TASK PROMPT:
Report every line in the records below that holds the word "agent".
== EXERCISE INPUTS ==
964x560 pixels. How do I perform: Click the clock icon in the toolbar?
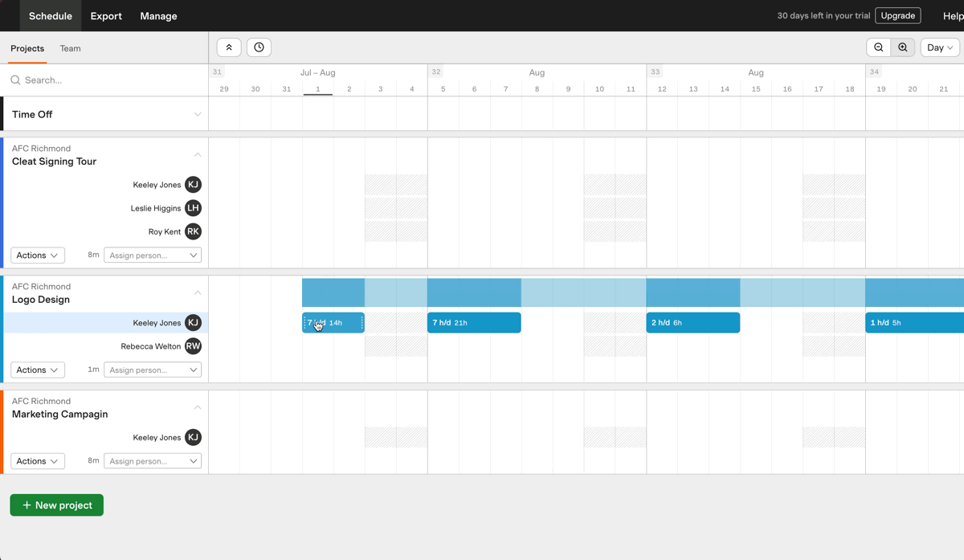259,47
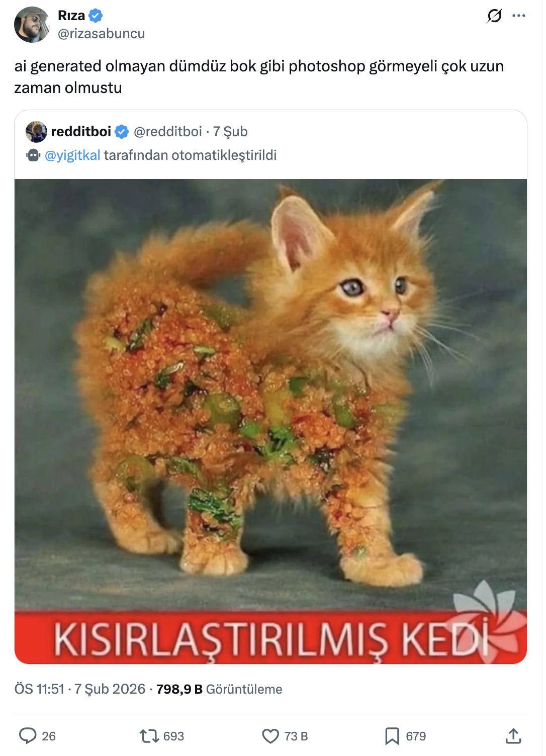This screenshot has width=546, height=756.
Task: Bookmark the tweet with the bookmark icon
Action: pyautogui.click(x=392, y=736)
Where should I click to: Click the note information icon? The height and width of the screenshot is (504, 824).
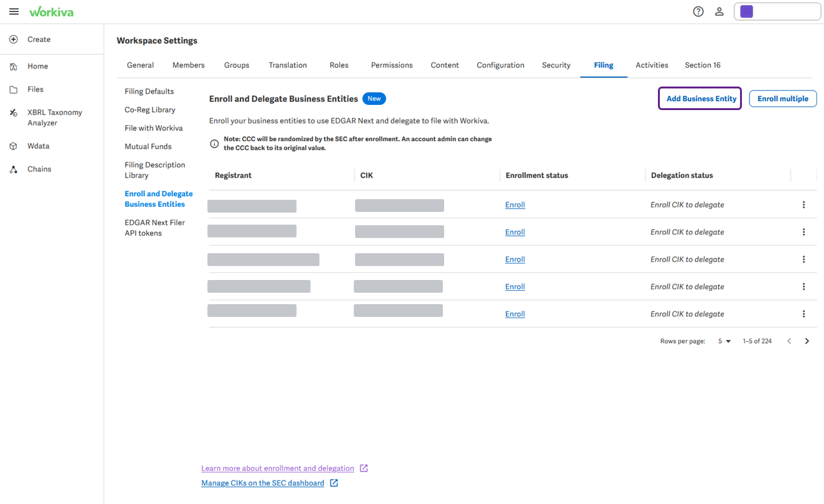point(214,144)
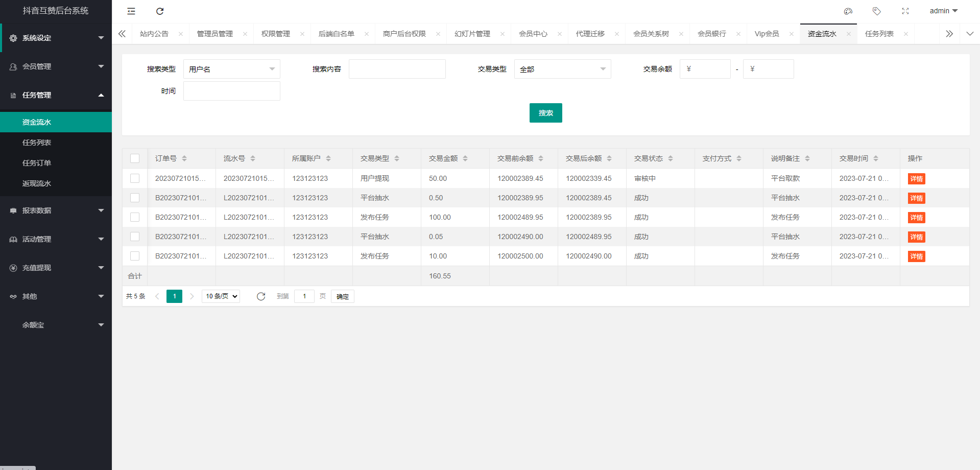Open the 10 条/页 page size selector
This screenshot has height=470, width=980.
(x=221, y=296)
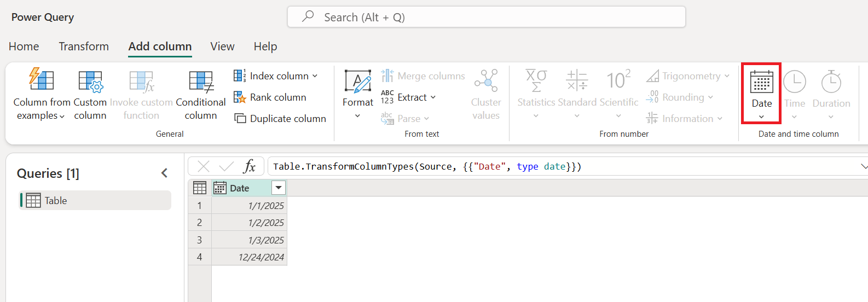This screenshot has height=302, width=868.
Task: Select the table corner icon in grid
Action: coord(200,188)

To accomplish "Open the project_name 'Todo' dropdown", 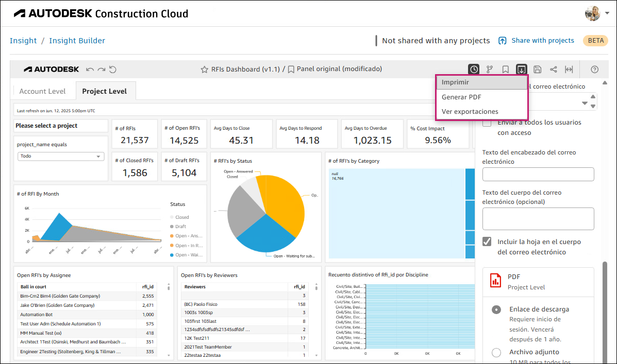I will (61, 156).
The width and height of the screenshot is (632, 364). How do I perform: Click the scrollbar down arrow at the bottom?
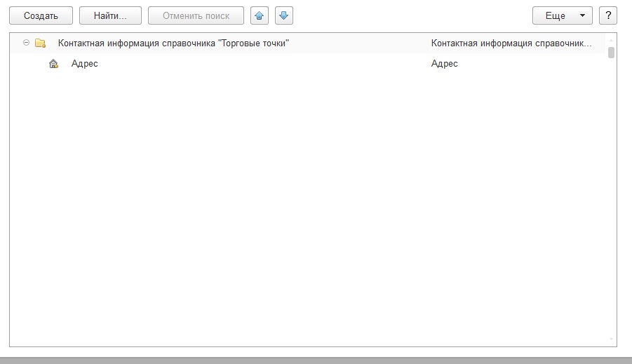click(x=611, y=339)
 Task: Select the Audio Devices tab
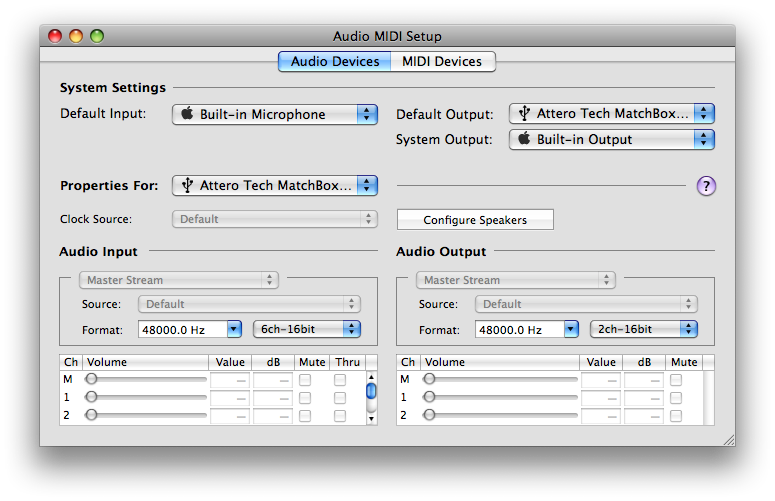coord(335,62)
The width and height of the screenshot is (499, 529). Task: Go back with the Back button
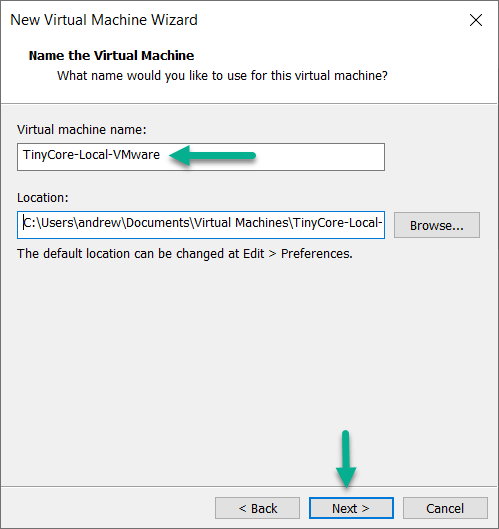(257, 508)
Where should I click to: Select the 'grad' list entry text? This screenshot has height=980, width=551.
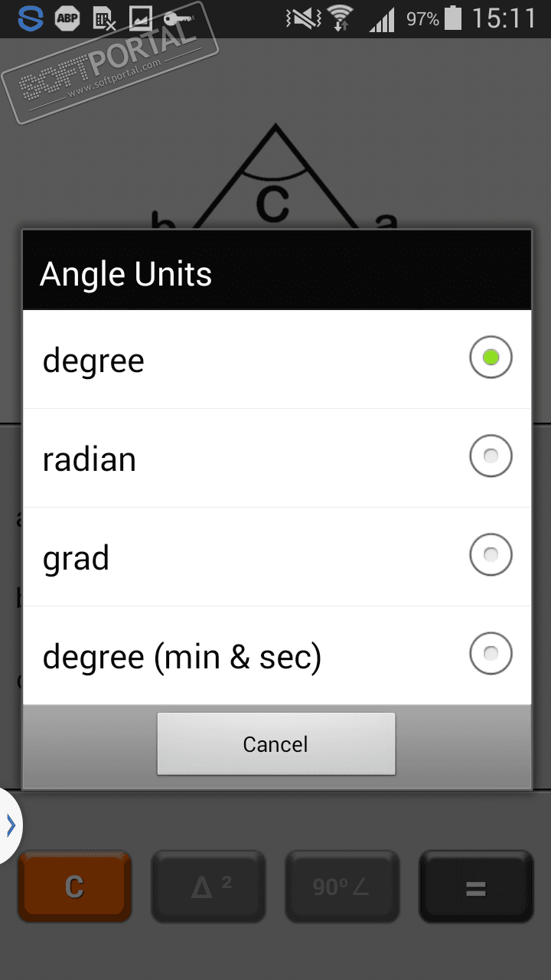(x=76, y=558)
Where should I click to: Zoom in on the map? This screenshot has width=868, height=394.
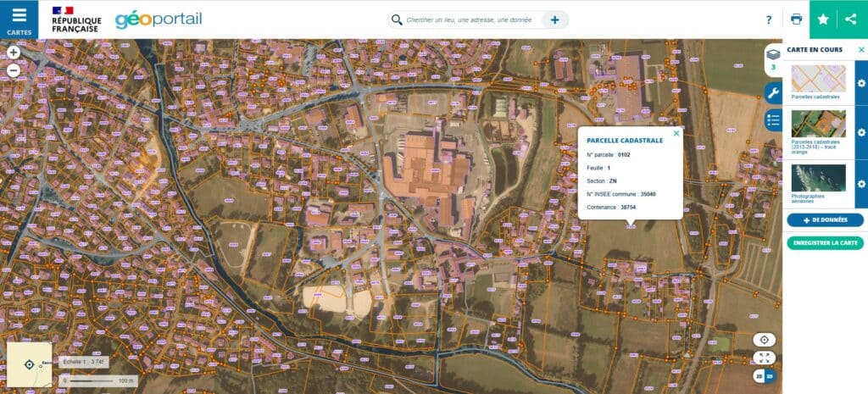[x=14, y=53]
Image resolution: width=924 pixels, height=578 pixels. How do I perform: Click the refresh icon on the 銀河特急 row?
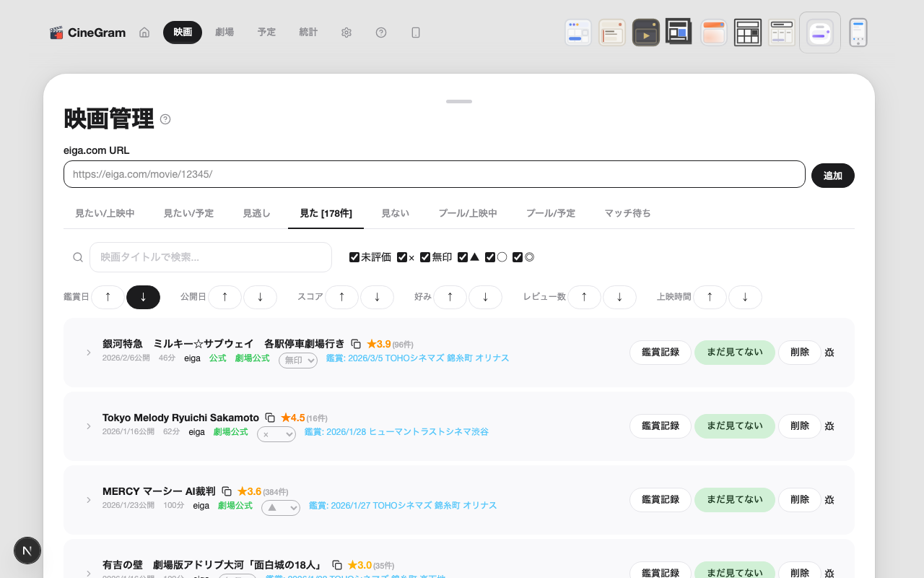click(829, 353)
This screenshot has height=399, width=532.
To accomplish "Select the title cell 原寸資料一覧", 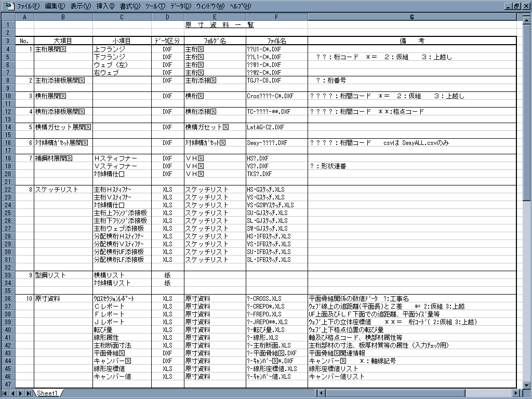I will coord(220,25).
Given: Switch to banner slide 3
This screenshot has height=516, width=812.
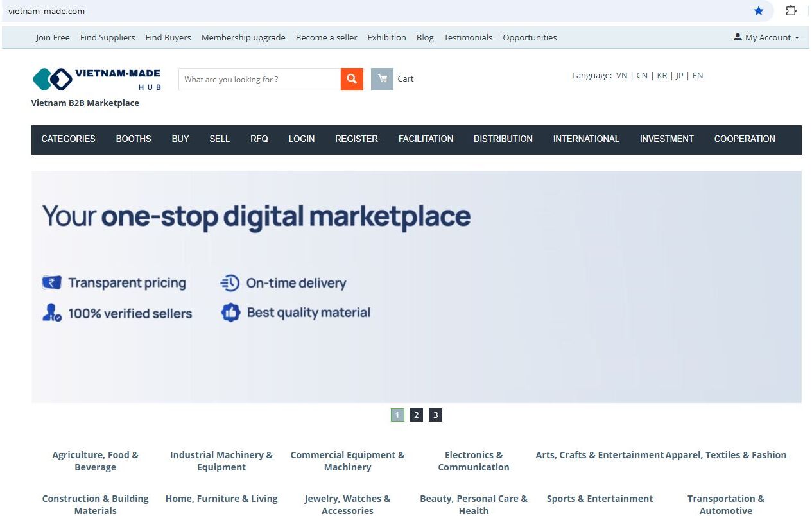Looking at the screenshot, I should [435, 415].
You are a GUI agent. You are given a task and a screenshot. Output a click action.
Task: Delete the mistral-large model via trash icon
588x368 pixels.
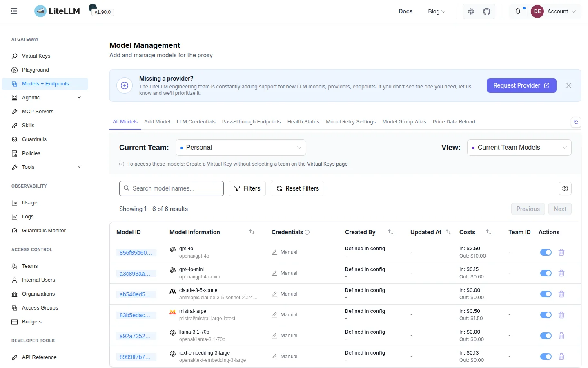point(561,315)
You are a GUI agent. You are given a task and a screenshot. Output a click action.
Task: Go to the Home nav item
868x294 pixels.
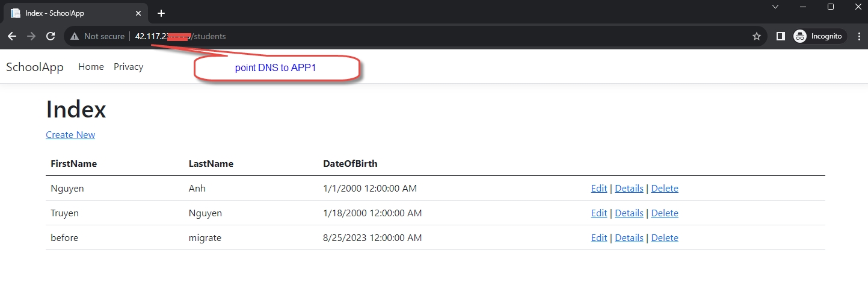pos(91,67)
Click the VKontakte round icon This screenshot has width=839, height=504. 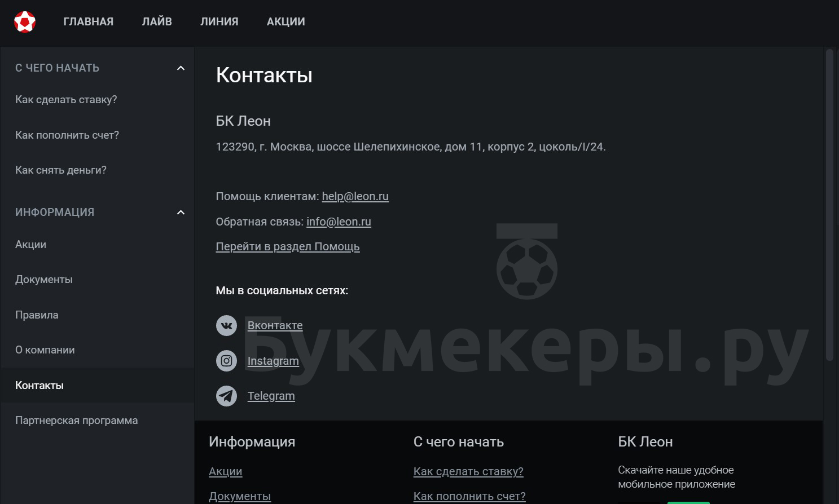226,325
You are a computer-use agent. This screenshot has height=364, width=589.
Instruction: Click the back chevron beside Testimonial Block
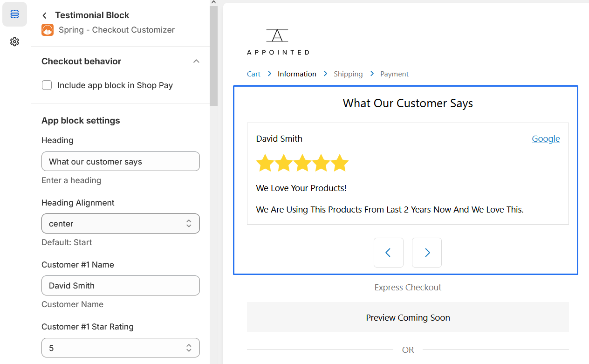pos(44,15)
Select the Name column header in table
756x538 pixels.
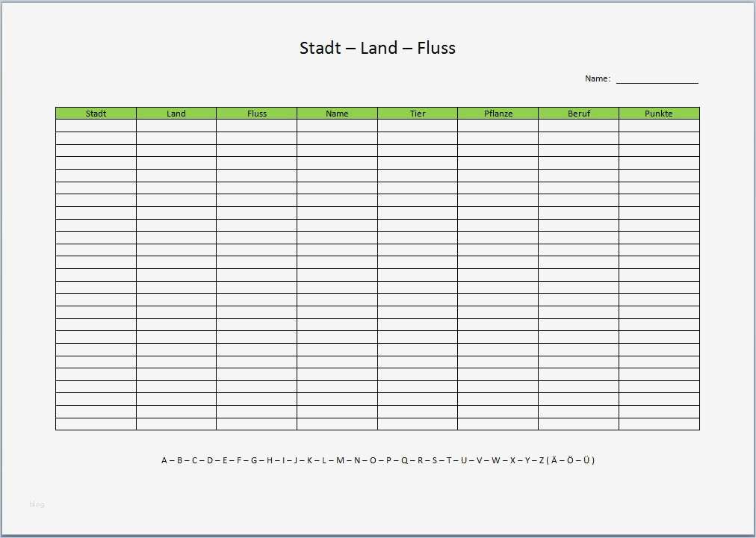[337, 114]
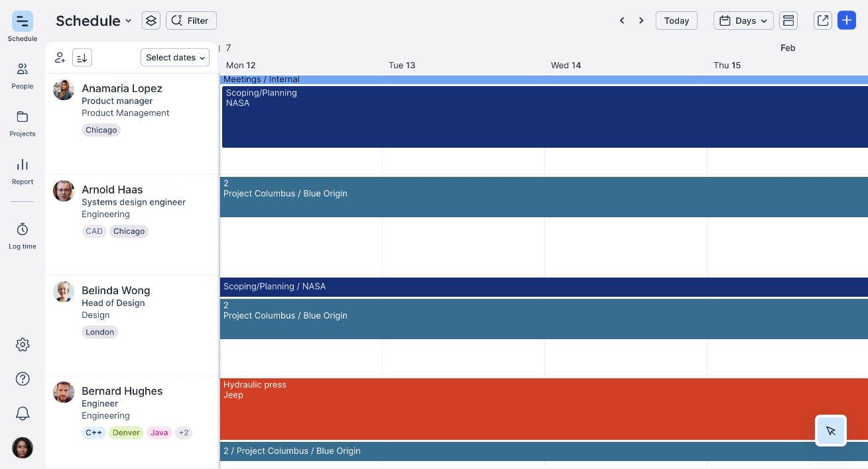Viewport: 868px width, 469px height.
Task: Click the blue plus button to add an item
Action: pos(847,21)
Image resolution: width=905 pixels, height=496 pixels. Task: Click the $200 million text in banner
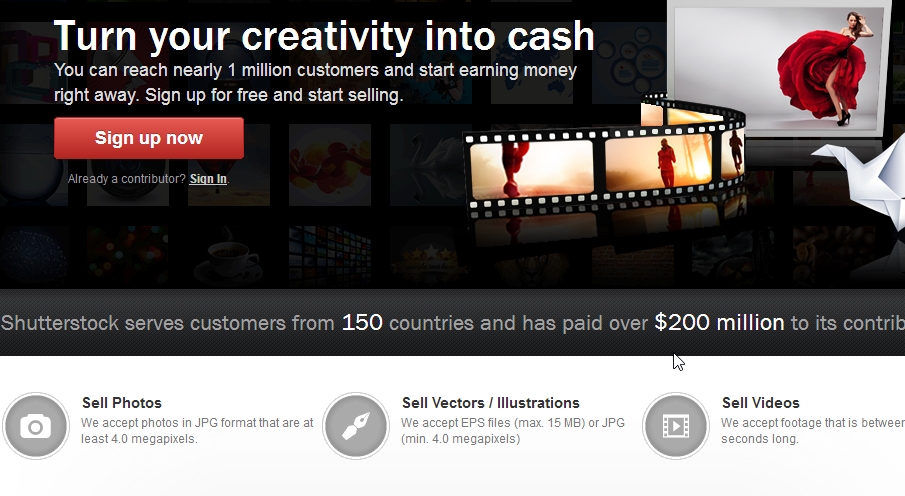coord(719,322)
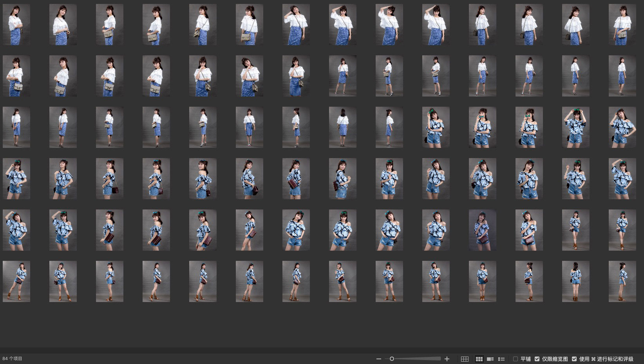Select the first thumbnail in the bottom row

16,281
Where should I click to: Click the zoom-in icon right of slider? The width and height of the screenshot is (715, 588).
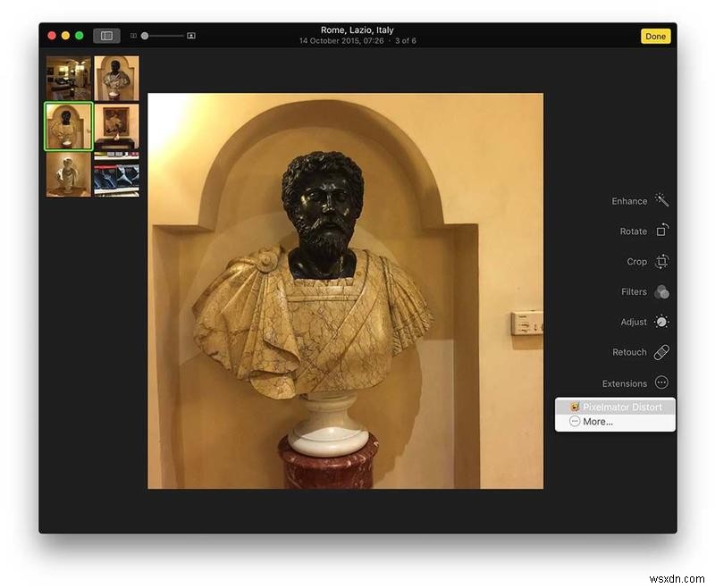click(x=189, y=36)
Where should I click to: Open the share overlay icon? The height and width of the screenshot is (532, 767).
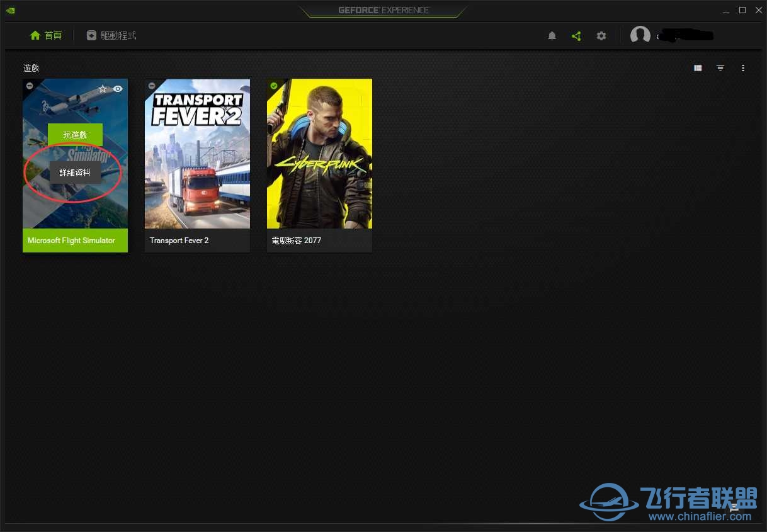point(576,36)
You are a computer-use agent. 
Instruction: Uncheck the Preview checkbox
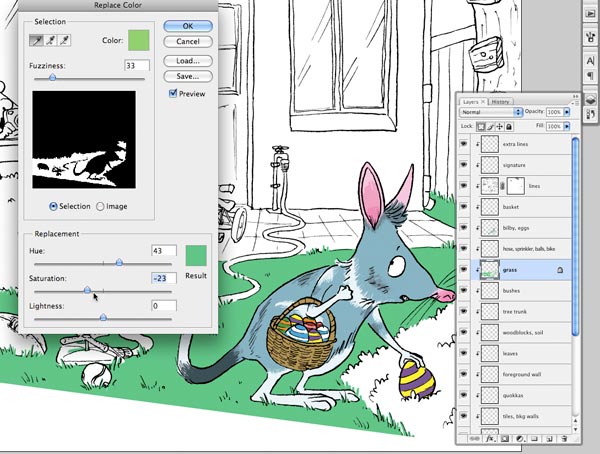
===
RESPONSE:
You are a GUI agent. You are given a task and a screenshot. Output a click action.
You are a GUI agent. You are given a task and a screenshot. Output a click action.
You are a computer-use agent. This screenshot has height=364, width=589.
You are a computer-use agent. 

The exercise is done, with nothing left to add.